Meet the RTIC Formula
Every effective business prompt contains four elements. Together they give AI enough context to behave like a skilled colleague, not a generic search engine.
What Each Part Does
Here's what to put in each section — and why it matters.
Role
Tell the AI who to behave as. This shapes the vocabulary, level of expertise, and perspective of the response.
Task
Be specific about what you want. A vague task gets a vague result. Name the deliverable: a summary, an email, a list, a plan.
Input
Paste in the raw material — a document, some notes, a URL, or just describe the situation. This is the information the AI will work from.
Constraints
Add any rules, tone guidelines, length limits, or format requirements. This stops the AI from going off in a direction you didn't want.
See It in Action
Here are three real business scenarios using the full formula. Notice how each part adds something the AI couldn't guess on its own.
Act as a professional business writer with experience in client communications. Draft a follow-up email after a discovery call with a new client. We spoke for 45 minutes — they're a 12-person logistics company struggling with team communication across two sites, and they're interested in a 3-month Agile coaching programme. The next step is a formal proposal. Keep the email under 120 words, warm but professional in tone, and end with a clear call to action to schedule a follow-up meeting.

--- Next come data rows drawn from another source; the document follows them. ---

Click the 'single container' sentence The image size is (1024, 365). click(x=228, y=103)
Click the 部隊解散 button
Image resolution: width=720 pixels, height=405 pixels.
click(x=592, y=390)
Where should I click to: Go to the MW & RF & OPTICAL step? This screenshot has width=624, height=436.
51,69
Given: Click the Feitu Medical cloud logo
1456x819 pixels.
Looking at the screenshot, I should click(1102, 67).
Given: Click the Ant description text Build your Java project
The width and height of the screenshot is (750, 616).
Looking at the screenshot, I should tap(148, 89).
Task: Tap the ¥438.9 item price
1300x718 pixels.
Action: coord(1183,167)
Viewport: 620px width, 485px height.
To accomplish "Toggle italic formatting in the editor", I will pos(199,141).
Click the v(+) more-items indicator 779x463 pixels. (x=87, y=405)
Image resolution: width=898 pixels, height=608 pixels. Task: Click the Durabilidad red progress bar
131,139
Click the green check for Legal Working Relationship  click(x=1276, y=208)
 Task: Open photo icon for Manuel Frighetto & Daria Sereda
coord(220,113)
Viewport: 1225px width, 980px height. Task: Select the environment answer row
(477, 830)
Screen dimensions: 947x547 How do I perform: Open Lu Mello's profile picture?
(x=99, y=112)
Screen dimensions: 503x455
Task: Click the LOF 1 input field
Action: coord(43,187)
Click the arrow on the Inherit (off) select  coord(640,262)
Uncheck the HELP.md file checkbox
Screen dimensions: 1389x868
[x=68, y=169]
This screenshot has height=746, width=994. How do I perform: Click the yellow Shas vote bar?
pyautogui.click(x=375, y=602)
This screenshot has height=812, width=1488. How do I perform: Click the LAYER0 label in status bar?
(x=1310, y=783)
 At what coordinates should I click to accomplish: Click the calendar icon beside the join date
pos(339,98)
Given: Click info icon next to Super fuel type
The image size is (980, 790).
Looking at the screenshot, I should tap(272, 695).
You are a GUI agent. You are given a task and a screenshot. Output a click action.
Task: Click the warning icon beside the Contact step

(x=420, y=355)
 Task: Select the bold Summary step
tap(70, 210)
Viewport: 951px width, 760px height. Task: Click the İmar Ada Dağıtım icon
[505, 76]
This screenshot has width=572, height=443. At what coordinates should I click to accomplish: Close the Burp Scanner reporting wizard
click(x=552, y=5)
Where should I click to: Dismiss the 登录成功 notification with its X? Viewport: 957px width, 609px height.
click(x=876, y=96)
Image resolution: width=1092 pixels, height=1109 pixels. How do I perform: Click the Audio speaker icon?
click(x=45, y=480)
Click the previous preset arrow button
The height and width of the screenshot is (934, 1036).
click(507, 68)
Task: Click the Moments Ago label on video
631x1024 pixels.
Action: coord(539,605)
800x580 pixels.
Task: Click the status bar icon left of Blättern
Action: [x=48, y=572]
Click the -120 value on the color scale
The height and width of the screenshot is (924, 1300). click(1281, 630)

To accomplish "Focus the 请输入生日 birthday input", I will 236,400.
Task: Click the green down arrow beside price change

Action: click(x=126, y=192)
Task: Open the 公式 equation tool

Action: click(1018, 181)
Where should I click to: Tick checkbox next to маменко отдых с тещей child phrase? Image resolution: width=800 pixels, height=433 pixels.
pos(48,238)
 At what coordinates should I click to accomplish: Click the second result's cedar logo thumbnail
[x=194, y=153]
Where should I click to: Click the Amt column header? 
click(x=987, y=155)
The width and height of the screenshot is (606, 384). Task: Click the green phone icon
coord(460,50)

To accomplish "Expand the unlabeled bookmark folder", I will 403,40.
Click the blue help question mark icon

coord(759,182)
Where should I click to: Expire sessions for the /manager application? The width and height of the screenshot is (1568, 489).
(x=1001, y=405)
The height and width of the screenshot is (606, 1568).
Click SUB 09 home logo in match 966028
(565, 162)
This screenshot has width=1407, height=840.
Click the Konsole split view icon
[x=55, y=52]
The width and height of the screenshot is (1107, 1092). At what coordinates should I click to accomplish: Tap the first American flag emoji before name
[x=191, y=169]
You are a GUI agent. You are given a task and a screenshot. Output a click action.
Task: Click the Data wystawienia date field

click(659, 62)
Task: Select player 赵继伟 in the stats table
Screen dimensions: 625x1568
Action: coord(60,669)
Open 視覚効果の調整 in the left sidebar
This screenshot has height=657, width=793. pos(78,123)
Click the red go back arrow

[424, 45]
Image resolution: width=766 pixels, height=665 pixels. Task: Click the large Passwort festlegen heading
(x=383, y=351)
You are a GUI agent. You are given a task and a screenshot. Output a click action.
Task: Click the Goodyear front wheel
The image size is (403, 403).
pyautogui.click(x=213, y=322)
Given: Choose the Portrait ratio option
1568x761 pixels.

Act as a business analyst with a talent for simplifying complex information. Summarise the key trends in the article below and explain what they mean for a small business owner. Use plain English, give me 3–5 bullet points, and add one practical "so what" takeaway at the end. [Paste your article here]
Act as an experienced executive coach preparing someone for a high-stakes conversation. Help me prepare for a meeting where I need to ask my manager for a budget increase of R80,000 for a training initiative. My manager is data-driven and sceptical about training ROI, but I have two case studies from similar companies where training reduced staff turnover by 30%. Give me 3 key talking points and 2 likely objections with suggested responses — concise and practical.
Before & After
See the difference that structure makes. These before-and-after examples show how small changes lead to much better results.
Your Prompt Cheat Sheet
Save or print this table. Use it every time you sit down to write a prompt.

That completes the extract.